Study text:
Unincorporated community in Alabama, United States

Allenton is an unincorporated community in Wilcox County, Alabama, United States.

==Geography==
Allenton is located at and has an elevation of 292 ft.

==Demographics==
===Allenton===

Allenton first appeared on the 1880 U.S. Census as an unincorporated village. It has not appeared separately on the census since.

Historical population
| Census | Pop. | Note | %± |
| 1880 | 177 |  | — |
U.S. Decennial Census

===Historic Demographics===

| Census Year | Population | State Place Rank | County Place Rank |
|---|---|---|---|
| 1880 | 177 (-) | 115th (-) | 3rd (-) |

==Allenton Precinct (1870-1950)==

The beat (precinct) containing Allenton first appeared on the 1870 U.S. Census as Allenton-9th Beat of Wilcox County. It continued to report as the 9th precinct until 1950. In 1960, the precincts were merged and/or reorganized into census divisions (as part of a general reorganization of counties) and it was consolidated into the census division of Pine Apple.

Information shown:
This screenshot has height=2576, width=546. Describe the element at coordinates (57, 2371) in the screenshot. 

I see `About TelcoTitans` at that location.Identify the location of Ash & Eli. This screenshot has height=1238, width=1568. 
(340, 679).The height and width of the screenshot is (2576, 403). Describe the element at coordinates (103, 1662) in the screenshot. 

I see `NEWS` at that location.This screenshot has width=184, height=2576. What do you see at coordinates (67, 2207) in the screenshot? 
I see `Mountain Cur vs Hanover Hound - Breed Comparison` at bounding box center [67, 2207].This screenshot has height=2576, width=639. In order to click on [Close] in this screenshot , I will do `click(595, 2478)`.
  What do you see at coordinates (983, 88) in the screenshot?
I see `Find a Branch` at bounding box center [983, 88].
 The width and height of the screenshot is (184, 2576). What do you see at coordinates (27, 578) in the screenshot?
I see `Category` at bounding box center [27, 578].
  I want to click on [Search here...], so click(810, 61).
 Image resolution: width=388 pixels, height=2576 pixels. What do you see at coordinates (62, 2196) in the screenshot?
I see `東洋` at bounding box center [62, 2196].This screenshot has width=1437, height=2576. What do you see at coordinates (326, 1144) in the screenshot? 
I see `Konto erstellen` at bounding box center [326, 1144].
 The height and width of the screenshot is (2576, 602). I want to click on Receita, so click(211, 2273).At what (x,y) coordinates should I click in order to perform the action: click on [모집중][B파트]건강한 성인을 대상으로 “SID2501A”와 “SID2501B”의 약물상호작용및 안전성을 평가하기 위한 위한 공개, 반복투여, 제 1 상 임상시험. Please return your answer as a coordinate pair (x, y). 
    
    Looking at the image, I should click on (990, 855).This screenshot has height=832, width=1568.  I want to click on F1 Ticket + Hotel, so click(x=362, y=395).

Required tasks:
1) Answer each question from the Allenton article:
(a) In which county is Allenton?
(b) What population did the 1880 census record for Allenton?
(c) Into which census division was the Allenton precinct consolidated in 1960?
2) Quote the Allenton article, beginning at the words "Allenton is an" and stopping after the words "the census since.".
The lines above are separate material and have no connection to the Allenton article.

Solutions to the problems:
1)
(a) Wilcox County, Alabama
(b) 177
(c) Pine Apple

2)
Allenton is an unincorporated community in Wilcox County, Alabama, United States.

==Geography==
Allenton is located at and has an elevation of 292 ft.

==Demographics==
===Allenton===

Allenton first appeared on the 1880 U.S. Census as an unincorporated village. It has not appeared separately on the census since.